Hospital emergencies and acute drug toxicity in Europe

New EMCDDA report sheds light on drug-related hospital emergencies


Data from hospital emergency departments show that every year in Europe thousands of individuals experience drug-related poisoning and other harms, requiring some kind of medical assistance. In a new report published today, the EU drugs agency (EMCDDA) provides the latest findings on hospital emergency cases resulting from drug use. It reveals that those affected are mainly young adults (20–39 years) and predominantly male and that heroin is still No 1 on the Top 20 list of drugs involved. It also signals a recent rise in cases linked to new psychoactive substances (NPS)(1).  

The report is based on an analysis by the European Drug Emergencies Network (Euro-DEN Plus), which monitors drug-related emergency presentations in 20 ‘sentinel’ hospitals in 14 European countries (2). The report reveals that, in its first two-year data-collection period (October 2013 to September 2015), the network recorded 10 956 drug-related emergency presentations, including 49 deaths.  

Over two-thirds (70.2%) of the presentations were recorded in five of the centres — situated in Dublin, London (2 centres), Oslo and Paris — over half of them (61%) occurring in Oslo and London.  A similar number of presentations were reported in Year 1 (5 529) and Year 2 (5 427). Males dominated the presentations in all age groups (76%).

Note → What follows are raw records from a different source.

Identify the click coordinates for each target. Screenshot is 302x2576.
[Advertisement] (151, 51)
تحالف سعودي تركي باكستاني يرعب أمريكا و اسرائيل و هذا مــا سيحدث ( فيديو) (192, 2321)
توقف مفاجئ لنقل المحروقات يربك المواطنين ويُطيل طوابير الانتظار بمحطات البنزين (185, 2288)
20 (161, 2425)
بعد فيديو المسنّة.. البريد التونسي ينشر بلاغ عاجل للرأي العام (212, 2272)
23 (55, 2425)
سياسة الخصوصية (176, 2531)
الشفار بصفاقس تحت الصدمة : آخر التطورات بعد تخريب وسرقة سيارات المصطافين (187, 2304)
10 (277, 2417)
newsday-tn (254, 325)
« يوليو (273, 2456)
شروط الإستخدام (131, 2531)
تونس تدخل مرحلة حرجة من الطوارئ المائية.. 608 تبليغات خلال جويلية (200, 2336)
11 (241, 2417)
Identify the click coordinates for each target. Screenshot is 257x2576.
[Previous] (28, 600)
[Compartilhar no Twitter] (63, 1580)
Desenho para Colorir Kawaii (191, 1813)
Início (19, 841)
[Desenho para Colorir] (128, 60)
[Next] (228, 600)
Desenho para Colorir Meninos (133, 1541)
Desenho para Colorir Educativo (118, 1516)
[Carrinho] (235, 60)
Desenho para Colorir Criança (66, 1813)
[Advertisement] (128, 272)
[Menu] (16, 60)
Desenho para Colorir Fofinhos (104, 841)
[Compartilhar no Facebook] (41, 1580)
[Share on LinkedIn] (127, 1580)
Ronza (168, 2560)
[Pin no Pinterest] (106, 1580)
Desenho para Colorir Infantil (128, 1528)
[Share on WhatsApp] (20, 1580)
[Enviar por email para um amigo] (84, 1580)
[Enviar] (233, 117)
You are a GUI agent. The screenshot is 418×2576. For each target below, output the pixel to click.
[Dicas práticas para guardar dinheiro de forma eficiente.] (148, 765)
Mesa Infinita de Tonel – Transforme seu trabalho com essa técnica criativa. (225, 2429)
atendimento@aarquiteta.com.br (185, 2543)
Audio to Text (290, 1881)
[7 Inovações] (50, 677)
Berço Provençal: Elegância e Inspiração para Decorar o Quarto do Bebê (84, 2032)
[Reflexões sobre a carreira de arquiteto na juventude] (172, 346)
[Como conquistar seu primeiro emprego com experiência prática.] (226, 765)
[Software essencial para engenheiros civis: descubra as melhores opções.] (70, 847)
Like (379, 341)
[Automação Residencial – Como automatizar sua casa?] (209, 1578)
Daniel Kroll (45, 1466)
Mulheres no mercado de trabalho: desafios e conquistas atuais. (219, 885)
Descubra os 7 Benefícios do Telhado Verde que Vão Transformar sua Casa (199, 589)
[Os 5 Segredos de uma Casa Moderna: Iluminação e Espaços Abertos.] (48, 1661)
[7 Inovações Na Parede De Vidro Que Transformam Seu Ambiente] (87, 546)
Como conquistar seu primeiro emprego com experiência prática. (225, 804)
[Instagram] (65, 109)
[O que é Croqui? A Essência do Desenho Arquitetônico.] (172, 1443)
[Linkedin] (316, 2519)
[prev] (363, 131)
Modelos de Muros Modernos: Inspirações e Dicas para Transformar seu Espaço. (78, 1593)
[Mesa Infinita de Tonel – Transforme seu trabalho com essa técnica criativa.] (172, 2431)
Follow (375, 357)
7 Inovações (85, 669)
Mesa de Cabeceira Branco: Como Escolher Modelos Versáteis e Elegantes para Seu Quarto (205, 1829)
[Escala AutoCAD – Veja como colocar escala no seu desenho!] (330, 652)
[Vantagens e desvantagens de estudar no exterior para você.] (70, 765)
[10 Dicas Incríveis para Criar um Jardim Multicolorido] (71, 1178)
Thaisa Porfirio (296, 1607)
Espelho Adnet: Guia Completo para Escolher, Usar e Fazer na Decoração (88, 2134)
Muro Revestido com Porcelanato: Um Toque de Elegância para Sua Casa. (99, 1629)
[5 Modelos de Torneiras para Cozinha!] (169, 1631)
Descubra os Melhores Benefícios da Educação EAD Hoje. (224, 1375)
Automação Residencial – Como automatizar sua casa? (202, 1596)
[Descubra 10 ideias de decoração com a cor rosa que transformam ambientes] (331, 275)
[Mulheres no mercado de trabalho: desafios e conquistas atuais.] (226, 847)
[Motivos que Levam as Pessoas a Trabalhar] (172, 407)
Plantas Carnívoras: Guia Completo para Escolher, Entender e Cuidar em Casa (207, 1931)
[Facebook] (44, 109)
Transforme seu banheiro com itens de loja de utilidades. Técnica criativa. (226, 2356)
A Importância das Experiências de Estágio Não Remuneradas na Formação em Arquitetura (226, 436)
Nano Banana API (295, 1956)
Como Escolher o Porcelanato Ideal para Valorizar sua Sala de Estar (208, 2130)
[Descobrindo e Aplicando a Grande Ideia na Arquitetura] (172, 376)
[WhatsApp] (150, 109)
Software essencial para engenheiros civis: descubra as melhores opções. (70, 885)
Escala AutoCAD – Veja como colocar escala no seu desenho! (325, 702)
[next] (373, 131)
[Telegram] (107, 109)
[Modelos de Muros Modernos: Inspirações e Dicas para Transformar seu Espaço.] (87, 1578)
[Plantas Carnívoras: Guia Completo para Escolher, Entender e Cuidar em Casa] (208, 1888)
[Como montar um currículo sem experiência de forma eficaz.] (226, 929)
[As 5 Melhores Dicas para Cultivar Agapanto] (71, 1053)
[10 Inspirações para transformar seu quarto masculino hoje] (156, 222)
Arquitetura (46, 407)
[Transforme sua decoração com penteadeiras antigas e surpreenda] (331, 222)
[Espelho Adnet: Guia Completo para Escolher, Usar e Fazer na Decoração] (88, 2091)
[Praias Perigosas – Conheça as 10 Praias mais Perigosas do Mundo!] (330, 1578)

The EMCDDA adopts a multi-indicator approach to drug monitoring on the principle that no single measure can provide a full picture of the drug situation. It views hospital emergency data-collection as a useful addition to its monitoring toolkit.

EMCDDA Director Alexis Goosdeel says: ‘Data from hospital emergency units can provide us with a unique insight into acute health harms related to drug use and can enrich our understanding of the drugs problem by broadening the scope of our monitoring. Emergency data can complement routine indicators of high-risk drug trends and related harms but also act as early-warning signals on new substances and patterns of use. Continued monitoring in these settings will help us assess the public health impact of acute drug toxicity in Europe, develop appropriate healthcare and prevention activities and provide crucial input to our risk assessments of new psychoactive substances’.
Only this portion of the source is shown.